To make data more FAIR (findable, accessible, interoperable, reusable), the flow of metadata must move efficiently. Streamlining this flow makes it easier and faster to capture metadata and minimize repetitive efforts. The Data Discovery Engine uses a "schema" playground to drive this work. This project is intended to provide a complete infrastructure ecosystem to disseminate and consume structured metadata using schema.org as the sharing mechanism.
The term "schema" refers to the organization of data as a blueprint and can be thought of as the graphical depiction of the database structure. A schema specifies facts that can be entered into a database, or those that may be of interest to the possible end-users. A schema also contains properties and classes, which can be thought as a set of 'types' for each associated set of properties. The Data Discovery Engine registry includes classes from schema.org's schema, which provides an extensive collection of schema classes in addition to schema classes provided by the research community.

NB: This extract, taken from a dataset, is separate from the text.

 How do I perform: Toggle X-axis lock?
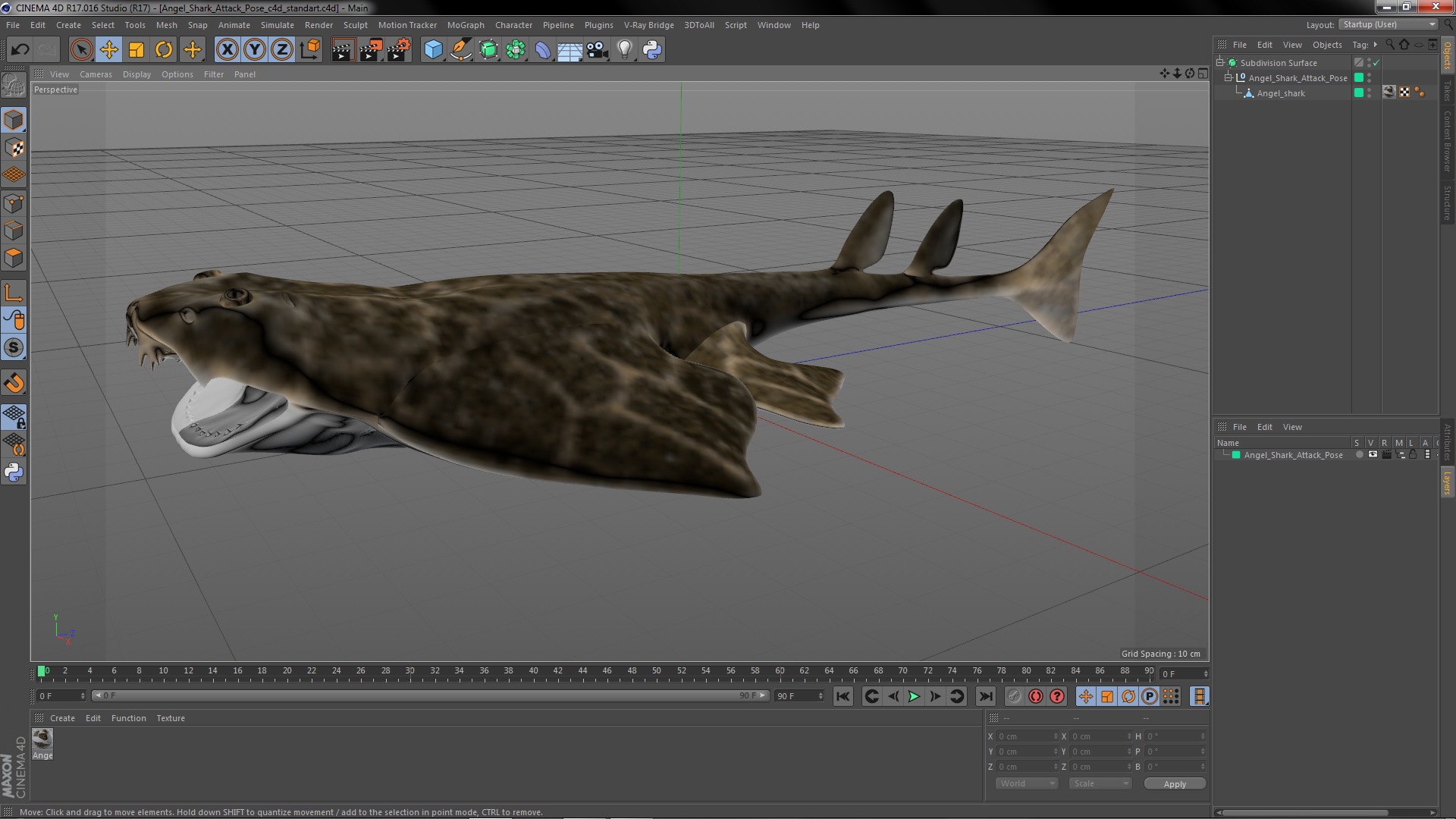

Use of a schema is important, as it offers a way to logically group objects, such as tables, views, stored procedures, etc. In addition to providing structure to a database, data associated with an existing schema, or extended from one, makes data interoperable. Creating a schema derived from an existing schema contributes to data reusability efforts to make data more FAIR.
A sufficient set of cloud-hosted utilities will be provided to extend the success from the consumer-space search engines (such as Google and Bing) to the biomedical use cases from the CTSA community. In Phase II, we developed a set of metadata authoring widgets and a schema playground. Both focus on constructing metadata following schema.org best practices to maximize their discoverability as data-providers. In Phase III, we plan to streamline the process from distributed metadata to their data-portal consumers by building:
- a metadata crawler to harvest the distributed metadata in real-time;
- a centralized application programming interface (API) to deliver harvested metadata to multiple downstream data portals (e.g. CTSASearch)
- a “metadata-plus” web application to convert non-schema.org compatible websites (e.g. GEO) to compatible ones
These new utilities provide necessary incentives to promote schema.org mechanism, with the hope to form a positive feedback-loop between data-providers and their data consumers. Further development of Data Discovery Engine schemas need to continue evolving together with the community, and more metadata is needed from consumers to show the incentives. The harvesting of structured dataset metadata will provide programmatic access for portal developers.